Face à cette fuite, l’organisation de Julian Assange avait jusqu’à présent fait profil bas "pour ne pas attirer l’attention" sur ces documents non censurés, peut-on lire dans le communiqué. Finalement, un nombre croissant d’articles faisant référence à ces 251 000 câbles en liberté numérique a poussé WikiLeaks à contre-attaquer.
La faute incomberait au journaliste du Guardian David Leigh qui, dans un livre sur WikiLeaks ("Dans les coulisses de la guerre de Julian Assange contre le secret") paru en février, a donné la clef numérique permettant de décrypter le dossier original contenant les câbles diplomatiques. Auparavant, seule une poignée de personnes, dont des journalistes du Guardian collaborant avec le site pour vérifier le contenu des documents, détenaient ce précieux sésame.

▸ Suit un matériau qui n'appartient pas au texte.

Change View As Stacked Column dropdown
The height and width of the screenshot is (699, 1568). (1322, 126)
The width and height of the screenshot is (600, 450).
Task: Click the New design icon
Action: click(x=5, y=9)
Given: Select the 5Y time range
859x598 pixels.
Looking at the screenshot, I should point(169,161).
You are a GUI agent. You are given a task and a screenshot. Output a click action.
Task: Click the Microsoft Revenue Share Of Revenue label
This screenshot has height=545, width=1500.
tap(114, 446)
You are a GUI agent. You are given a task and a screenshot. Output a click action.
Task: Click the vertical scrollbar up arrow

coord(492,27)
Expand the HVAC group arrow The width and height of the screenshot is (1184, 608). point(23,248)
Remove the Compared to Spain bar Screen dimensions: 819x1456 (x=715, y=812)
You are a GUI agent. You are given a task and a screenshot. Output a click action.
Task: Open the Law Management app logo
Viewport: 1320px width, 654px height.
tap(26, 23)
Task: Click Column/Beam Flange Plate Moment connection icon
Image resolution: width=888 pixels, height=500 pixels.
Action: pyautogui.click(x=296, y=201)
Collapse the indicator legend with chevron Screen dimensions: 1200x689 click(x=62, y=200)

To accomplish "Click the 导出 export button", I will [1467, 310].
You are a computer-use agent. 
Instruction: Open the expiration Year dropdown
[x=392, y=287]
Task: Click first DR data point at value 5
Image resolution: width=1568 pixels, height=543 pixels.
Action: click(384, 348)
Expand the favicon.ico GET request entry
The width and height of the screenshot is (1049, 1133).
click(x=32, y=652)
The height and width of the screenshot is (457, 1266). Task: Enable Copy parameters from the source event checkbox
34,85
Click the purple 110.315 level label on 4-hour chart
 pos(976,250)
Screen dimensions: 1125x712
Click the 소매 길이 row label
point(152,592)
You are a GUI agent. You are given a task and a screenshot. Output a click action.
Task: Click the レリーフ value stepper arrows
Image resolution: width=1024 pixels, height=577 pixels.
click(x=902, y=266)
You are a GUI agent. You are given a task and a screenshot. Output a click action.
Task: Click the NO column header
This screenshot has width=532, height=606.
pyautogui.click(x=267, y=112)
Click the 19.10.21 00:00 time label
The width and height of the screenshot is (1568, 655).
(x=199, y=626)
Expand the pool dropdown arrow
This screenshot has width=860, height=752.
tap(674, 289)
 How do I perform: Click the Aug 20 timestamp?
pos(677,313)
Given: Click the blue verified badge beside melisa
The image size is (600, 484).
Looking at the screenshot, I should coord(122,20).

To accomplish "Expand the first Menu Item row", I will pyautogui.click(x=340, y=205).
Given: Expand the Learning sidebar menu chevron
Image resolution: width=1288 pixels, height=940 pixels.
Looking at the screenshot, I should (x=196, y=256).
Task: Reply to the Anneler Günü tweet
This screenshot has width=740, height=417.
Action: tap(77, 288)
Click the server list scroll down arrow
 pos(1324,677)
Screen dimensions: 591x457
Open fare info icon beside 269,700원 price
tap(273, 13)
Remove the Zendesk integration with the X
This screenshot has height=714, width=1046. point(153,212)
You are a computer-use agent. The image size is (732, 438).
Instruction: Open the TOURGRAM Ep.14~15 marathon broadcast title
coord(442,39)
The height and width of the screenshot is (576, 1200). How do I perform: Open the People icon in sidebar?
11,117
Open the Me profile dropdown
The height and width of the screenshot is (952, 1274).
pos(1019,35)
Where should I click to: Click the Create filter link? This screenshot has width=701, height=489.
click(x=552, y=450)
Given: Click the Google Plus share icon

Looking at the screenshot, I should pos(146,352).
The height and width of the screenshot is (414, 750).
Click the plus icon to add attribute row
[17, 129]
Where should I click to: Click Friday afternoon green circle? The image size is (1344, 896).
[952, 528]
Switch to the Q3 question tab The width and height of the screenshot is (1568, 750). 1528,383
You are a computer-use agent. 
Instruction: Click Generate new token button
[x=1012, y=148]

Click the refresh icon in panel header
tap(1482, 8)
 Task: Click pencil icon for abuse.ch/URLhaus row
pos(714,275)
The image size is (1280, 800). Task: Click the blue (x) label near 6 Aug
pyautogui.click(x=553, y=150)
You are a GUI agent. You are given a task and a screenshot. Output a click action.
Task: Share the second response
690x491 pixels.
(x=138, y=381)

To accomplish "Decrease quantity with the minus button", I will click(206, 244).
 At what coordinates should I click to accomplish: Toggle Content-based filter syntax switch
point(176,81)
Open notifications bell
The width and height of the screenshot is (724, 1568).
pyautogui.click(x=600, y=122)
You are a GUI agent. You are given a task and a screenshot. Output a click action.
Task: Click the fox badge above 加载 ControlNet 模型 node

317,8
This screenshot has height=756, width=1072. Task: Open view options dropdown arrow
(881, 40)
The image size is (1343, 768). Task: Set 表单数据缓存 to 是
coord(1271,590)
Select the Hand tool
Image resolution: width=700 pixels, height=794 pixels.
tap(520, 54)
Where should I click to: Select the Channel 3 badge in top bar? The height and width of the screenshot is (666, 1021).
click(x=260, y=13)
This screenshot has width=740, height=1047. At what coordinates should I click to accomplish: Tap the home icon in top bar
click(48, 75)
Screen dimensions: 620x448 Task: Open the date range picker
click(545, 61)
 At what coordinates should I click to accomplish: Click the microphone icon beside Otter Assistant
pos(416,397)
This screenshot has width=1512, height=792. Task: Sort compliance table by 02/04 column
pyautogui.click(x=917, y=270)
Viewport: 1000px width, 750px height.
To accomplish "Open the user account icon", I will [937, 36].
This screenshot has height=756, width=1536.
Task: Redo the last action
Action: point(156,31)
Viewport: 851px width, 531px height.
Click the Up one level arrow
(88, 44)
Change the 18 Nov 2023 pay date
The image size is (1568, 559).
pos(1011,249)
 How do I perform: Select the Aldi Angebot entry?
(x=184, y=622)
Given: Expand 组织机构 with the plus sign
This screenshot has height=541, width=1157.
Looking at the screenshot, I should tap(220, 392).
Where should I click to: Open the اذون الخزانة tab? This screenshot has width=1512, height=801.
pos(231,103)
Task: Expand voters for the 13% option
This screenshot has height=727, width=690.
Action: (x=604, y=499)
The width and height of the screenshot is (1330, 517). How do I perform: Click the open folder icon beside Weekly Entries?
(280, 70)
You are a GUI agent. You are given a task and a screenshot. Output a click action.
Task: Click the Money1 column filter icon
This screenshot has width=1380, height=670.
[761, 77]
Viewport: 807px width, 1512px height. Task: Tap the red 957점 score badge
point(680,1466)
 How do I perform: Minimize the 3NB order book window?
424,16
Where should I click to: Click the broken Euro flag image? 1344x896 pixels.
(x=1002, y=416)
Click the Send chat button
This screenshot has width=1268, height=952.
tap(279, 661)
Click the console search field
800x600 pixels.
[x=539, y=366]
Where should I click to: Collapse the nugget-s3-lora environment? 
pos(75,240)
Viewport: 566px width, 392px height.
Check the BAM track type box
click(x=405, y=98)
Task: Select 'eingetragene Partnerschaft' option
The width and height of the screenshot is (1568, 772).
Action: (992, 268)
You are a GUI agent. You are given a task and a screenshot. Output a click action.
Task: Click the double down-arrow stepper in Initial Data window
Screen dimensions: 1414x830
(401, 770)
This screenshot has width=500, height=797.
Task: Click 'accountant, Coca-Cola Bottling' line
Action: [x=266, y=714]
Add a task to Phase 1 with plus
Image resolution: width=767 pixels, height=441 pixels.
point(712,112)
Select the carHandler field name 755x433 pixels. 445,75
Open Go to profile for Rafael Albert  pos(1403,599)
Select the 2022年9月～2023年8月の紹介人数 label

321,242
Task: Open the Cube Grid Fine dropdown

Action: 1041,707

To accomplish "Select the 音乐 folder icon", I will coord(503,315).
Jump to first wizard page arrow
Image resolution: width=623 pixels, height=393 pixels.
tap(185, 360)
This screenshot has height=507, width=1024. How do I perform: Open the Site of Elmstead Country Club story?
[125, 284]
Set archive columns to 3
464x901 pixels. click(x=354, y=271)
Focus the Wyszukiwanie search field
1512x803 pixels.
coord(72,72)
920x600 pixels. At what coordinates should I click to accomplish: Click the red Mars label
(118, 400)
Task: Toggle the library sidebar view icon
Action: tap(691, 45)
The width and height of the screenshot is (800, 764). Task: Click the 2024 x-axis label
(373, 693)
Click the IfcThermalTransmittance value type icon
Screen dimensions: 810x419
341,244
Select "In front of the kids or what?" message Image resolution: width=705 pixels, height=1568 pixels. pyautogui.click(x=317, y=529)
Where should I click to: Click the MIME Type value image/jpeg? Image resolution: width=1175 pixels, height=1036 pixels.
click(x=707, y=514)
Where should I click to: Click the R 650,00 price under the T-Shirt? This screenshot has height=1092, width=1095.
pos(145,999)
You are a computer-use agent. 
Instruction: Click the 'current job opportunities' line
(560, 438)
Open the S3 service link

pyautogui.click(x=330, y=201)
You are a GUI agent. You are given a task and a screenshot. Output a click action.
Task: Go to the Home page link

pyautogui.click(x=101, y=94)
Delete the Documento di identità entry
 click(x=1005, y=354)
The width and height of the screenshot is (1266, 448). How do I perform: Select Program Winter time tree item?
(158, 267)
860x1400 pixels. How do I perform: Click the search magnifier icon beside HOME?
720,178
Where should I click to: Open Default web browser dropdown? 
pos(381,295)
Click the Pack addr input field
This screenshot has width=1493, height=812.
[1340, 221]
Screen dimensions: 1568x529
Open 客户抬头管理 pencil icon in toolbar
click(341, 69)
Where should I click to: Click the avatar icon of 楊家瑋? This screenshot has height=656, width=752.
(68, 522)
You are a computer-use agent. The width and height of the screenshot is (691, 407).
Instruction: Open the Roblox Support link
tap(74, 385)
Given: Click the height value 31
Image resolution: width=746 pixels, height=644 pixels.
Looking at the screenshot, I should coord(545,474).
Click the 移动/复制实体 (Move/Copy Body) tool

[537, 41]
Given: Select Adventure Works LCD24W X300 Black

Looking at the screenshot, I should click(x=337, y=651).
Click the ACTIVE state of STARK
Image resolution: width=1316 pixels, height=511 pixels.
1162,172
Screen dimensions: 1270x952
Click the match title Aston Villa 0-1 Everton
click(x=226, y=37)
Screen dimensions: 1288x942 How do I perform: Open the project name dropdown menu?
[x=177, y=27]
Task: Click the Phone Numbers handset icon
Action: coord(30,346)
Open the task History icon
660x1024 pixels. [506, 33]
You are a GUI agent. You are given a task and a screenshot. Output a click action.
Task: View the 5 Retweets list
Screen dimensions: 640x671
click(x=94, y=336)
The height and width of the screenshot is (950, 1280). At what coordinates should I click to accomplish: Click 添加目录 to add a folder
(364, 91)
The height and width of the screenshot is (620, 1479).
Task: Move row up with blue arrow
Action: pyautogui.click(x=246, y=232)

Imbroglio autour d’une clef numérique
Le quotidien britannique a reconnu, dans une réponse mise en ligne jeudi, que le livre contient bel et bien la clef de décryptage mais trouve que WikiLeaks va un peu vite en besogne en mettant son journaliste en cause. Le Guardian assure que lorsque Julian Assange a remis à David Leigh la clef pour avoir accès en clair aux câbles diplomatiques, il lui a assuré qu’elle ne serait valide que quelques heures et que seules quelques personnes savaient comment trouver en ligne le fichier original.
Mais le quotidien allemand Der Spiegel a révélé, la semaine dernière, qu’une maladresse d’un ancien porte-parole de WikiLeaks, Daniel Domscheit-Berg, a permis à des internautes vigilants de retrouver la piste des câbles non-censurées sur la Toile et de les lire grâce à la clef de décryptage. WikiLeaks, de son côté, assure que David Leigh "ment" en évoquant une validité limitée dans le temps du mot de passe.
Un immense imbroglio qui n’aurait pas encore eu d’effet dévastateur sur le terrain. Contactée par le quotidien américain New York Times, l’administration américaine a répondu "que l’armée n’avait pas eu d’informations sur d’éventuelles mesures de rétorsion contre leurs informateurs" jusqu’à présent. WikiLeaks assure avoir contacté, après avoir appris l’existence de la fuite, les autorités et les organisations humanitaires afin qu’elles "prennent les mesures nécessaires pour mettre les personnes en sécurité".